110. Twenty-eight relevant non-species metrics were identified. These come from a variety of sources including Scottish Natural Heritage, JNCC, Scottish Environment Protection Agency, CEH, Forestry Commission, Defra and Scottish Water, and cover many of the topics discussed in section 4.5, such as protected sites/habitat extent and condition, pollution, and invasive species. Much of the data are freely available; however, six of the metrics have been discontinued. Like the species data, they have various data lags associated with them, with end dates varying from 2013 to 2018.

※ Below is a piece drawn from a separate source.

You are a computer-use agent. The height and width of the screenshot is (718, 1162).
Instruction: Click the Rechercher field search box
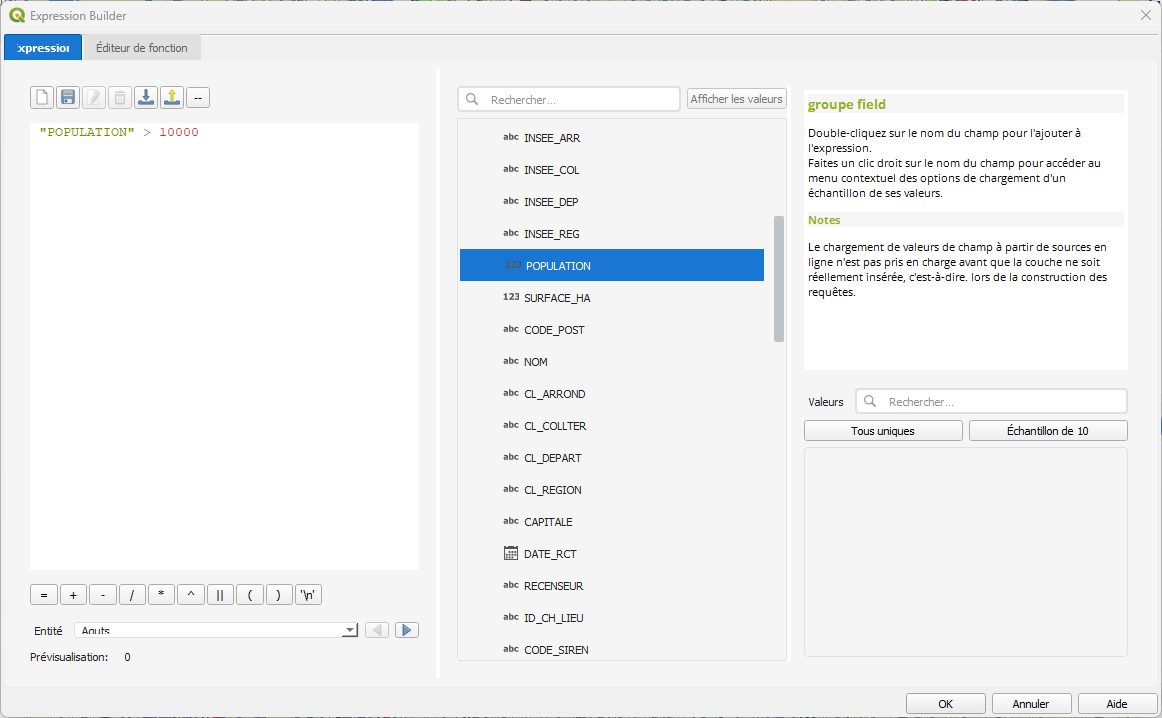568,99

111. Our review of biodiversity data for Scotland found a considerable volume of species' data suitable for inclusion in a combined terrestrial and marine indicator. Robust abundance trends are available for 380 species of birds, mammals, butterflies and moths, and trends in occupancy (distribution) are available for an additional 1,578 species across a much broader taxonomic range including bryophytes, lichens and invertebrates. Issues around the availability of these data are discussed.
112. There are many gaps in data availability; for example, at present vascular plants are not included. Furthermore, we have far less data for marine species, and much of that which has been collected has not yet been analysed and the resources required to do so were beyond the capacity of this current project.